– Почему… Что за причины? – поинтересовался губернатор.
Капитан Мендвилл посмотрел на Иннеса, не отвечая на его поклон, затем на слугу, занятого прической его светлости.
– Дело может подождать, пусть Дюмерг закончит, – Он прошелся по комнате и выглянул в окно, распахнутое на широкий балкон, украшенный, наподобие портика, колоннами. С балкона открывался вид на пышный сад и широкую гладь залива за ним. Вода сверкала на утреннем солнце, лучи которого пробивались сквозь шатром раскинувшиеся кроны великолепных магнолий.

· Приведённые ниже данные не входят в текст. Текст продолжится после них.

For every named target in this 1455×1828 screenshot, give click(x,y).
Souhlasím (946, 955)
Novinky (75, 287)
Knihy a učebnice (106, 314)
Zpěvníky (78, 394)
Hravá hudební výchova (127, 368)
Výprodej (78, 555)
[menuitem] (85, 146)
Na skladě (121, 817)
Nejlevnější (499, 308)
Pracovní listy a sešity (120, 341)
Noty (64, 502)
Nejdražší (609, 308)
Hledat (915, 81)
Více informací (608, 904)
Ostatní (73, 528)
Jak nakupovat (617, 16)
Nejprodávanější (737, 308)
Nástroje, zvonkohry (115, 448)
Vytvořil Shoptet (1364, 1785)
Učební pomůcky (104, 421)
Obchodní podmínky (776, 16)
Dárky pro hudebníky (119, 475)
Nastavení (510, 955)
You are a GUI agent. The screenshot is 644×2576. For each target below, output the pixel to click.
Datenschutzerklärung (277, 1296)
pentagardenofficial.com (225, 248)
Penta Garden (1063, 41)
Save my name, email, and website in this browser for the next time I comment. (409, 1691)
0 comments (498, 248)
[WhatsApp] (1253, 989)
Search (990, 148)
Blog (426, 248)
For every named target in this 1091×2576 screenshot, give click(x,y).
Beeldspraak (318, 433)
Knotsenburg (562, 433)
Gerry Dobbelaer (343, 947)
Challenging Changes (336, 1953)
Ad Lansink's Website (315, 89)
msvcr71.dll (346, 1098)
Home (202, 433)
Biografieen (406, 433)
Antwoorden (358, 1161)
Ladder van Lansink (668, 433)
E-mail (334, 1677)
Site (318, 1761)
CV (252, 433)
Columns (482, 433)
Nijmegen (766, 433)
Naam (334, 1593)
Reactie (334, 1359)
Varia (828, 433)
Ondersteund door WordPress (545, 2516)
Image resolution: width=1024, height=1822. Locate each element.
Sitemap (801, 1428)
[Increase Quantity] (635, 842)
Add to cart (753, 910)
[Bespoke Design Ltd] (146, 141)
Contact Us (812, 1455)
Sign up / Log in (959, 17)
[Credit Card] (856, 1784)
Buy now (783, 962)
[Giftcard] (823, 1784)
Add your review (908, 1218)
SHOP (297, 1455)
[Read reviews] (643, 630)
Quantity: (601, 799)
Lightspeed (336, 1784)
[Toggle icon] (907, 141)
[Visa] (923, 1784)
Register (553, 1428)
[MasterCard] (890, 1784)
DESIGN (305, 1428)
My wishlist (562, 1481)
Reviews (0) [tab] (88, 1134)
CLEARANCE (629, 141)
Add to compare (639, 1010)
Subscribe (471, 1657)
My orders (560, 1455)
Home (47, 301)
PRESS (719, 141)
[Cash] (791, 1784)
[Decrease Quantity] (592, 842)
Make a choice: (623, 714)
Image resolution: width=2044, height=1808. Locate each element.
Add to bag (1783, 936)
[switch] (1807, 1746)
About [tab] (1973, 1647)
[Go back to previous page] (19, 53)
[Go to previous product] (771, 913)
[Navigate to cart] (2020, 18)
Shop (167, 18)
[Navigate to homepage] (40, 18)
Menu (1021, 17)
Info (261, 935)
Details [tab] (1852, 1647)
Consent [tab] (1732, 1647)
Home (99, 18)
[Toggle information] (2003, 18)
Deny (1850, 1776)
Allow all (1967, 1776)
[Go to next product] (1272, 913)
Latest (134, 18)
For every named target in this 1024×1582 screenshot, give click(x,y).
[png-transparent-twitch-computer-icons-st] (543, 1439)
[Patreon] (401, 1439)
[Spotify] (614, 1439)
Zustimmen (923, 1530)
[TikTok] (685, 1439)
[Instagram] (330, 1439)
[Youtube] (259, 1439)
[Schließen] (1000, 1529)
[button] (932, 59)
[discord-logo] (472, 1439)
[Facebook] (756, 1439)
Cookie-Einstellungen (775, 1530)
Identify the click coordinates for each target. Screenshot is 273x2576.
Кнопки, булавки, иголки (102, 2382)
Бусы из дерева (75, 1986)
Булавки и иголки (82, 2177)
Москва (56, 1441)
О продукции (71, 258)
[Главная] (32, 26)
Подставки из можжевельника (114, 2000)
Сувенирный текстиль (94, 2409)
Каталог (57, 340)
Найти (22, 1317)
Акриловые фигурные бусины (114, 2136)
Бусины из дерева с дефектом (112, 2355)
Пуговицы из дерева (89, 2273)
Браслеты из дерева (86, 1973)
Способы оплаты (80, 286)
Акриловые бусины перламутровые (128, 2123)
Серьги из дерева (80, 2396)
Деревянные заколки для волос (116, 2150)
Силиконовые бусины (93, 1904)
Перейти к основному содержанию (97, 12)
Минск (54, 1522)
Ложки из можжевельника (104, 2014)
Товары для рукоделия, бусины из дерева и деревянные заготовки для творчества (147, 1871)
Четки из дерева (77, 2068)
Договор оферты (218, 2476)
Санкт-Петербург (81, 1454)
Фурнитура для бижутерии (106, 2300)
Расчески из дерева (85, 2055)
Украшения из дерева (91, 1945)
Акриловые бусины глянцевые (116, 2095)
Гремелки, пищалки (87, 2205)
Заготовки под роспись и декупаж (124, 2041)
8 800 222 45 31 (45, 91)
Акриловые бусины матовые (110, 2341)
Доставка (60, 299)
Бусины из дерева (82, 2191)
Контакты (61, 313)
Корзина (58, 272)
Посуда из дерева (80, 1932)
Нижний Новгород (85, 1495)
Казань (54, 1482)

Его светлость проследовал взглядом за статной фигурой офицера в ярко-алом мундире с золочеными эполетами и шпагой на перевязи – скорее по последней моде, нежели по военному уставу. Любопытство лорда Уильяма разгоралось, и вместе с ним нарастала тревога, непременно охватывавшая его всякий раз, когда предстояло заниматься беспокойными делами провинции.
– Иннес, – сказал он, – пока капитан Мендвилл ждет, дайте ему письмо лорда Хиллсборо, – и добавил, обращаясь к Мендвиллу, – которое час назад доставлено на берег капитаном шлюпа "Чероки".
Тут Дюмерг прервал его светлость, дав ему в руки зеркало и держа второе у него за головой.
– Voyez, milor', – пригласил он. – Les boucles un peu plus serres qu'a l'ordinaire .
Парикмахер морщил лоб, склонял голову к плечу, и взгляд его выражал крайнюю степень беспокойства.
Двигая рукой с зеркалом, его светлость внимательно обозрел свой затылок, отраженный во втором зеркале, и в конце концов милостиво кивнул.
– Да, так мне больше нравится. Очень недурно, Дюмерг.
Послышался облегченный вздох. Дюмерг убрал зеркало и занялся широкой лентой черного шелка.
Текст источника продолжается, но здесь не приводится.